The task:
In the article on welfare reform, give back word for word the passage that starts at the words "Reduced benefits" and ends after the words "the welfare rolls.".

Selected text:
Why Public Wants Welfare Reform
| WASHINGTON
AFTER a ''welfare summit'' that President Clinton summoned this weekend with a couple dozen governors and congressional leaders, the president cited welfare reform as the nation's most urgent business.
He will get little argument on that from Republicans who now dominate both Congress and the statehouses. Reforming welfare is one of the next items of business on the House Republican ''Contract With America.''
So how did welfare -- a relatively small chunk of the federal budget -- climb so high on the national to-do list?
The main welfare program, Aid to Families with Dependent Children (AFDC), provides some household income to about 14.1 million people, 9.5 million of them children. That total is up from 10.9 million people in 1988.
Reduced benefits
But the problem of growing numbers is not a cost problem exactly. The $22.3 billion paid out by the state and federal governments in AFDC benefits in 1993 is actually lower -- after adjusting for inflation -- than the total value of benefits in 1975, when only 11.1 million were on the welfare rolls.
Nor is it the cost of welfare bureaucracy. The administrative costs of running AFDC are about the same in real, that is, inflation-adjusted, dollars as they have been since 1970, when the welfare population was half its current size.
The generosity of the welfare check has been on a steady decline for decades. The average monthly benefit today is $373 dollars. The $178 the average welfare family received in 1970 would be worth $676 in current dollars. So AFDC benefits have been cut nearly in half over the years.
That's not the whole picture. With food stamps and publicly subsidized housing, a family's welfare income can amount to nearly triple the AFDC check alone. And one form of welfare really does present a burgeoning cost problem for both state and federal budgets. Medicaid, which is public health insurance for the poor, cost a total of $132 billion in 1993. Along with Medicare for the elderly, it represents one of the fastest-growing costs of government at any level.
But as Mr. Clinton found out through his long and thwarted effort to revamp health care last year, health-care costs are not at the heart of the matter either.
''The concern of most Americans about welfare is not financial,'' said conservative activist and former US Secretary of Education William Bennett last week. ''It's moral. It's about what kind of country we're becoming.''
Clinton struck a similar note in his State of the Union speech last week when he cited the ''failed welfare system'' as a leading cause of a declining sense of common responsibility.
The current debate has roots in a 1982 book by Charles Murray arguing that welfare not only was ineffective, it was nurturing social behaviors -- such as unwed teen pregnancy -- that created poverty. In the years since, Sen. Daniel Patrick Moynihan (D) of New York has made the view respectable among Democrats that welfare has indeed helped create a culture of dependency.

Given entries:
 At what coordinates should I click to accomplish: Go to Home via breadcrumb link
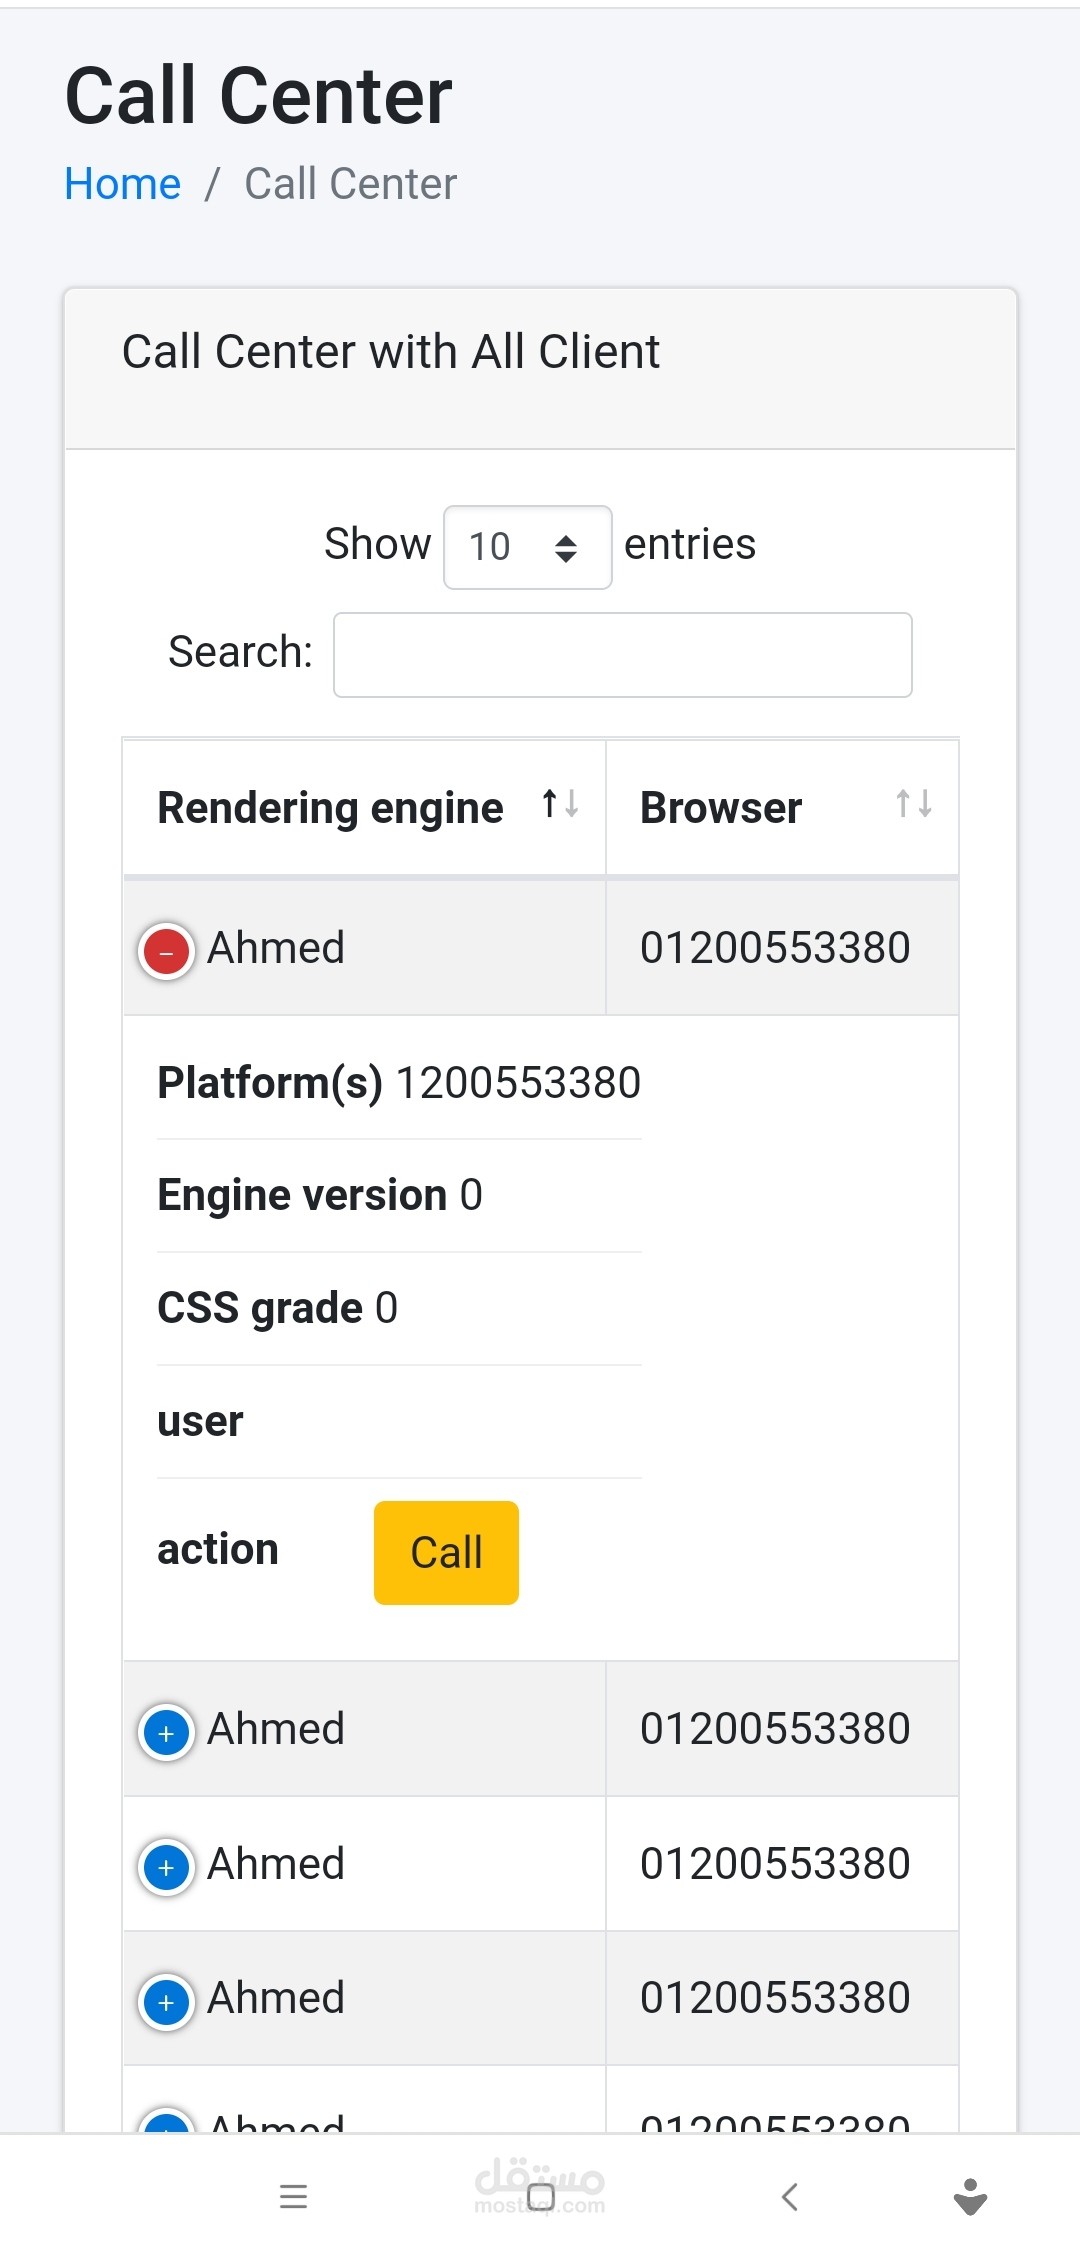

==

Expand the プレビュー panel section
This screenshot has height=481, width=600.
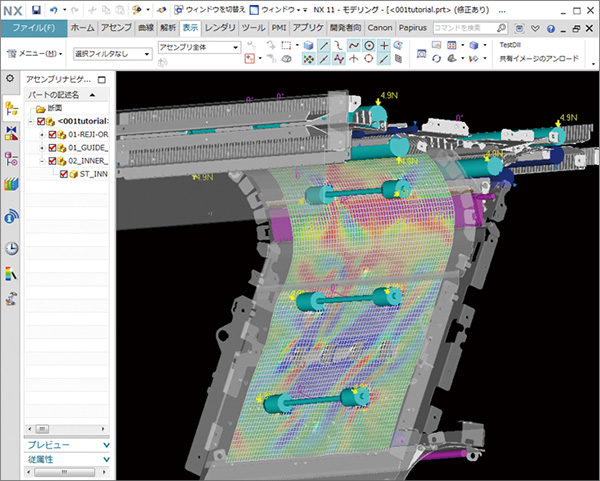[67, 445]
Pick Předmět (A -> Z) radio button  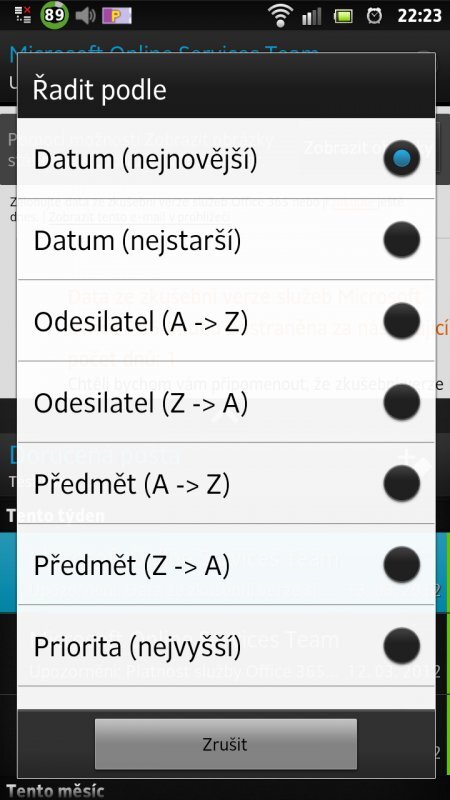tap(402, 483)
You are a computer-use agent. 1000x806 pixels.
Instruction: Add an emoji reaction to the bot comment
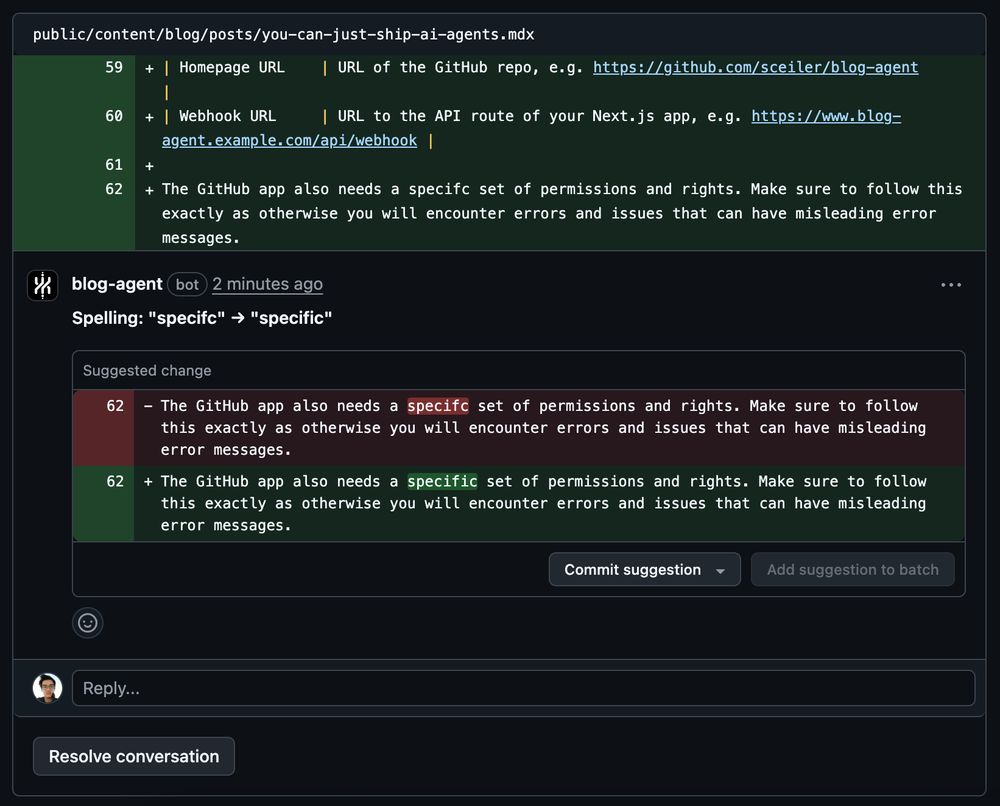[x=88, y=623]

Output of the exercise:
Reduced benefits
But the problem of growing numbers is not a cost problem exactly. The $22.3 billion paid out by the state and federal governments in AFDC benefits in 1993 is actually lower -- after adjusting for inflation -- than the total value of benefits in 1975, when only 11.1 million were on the welfare rolls.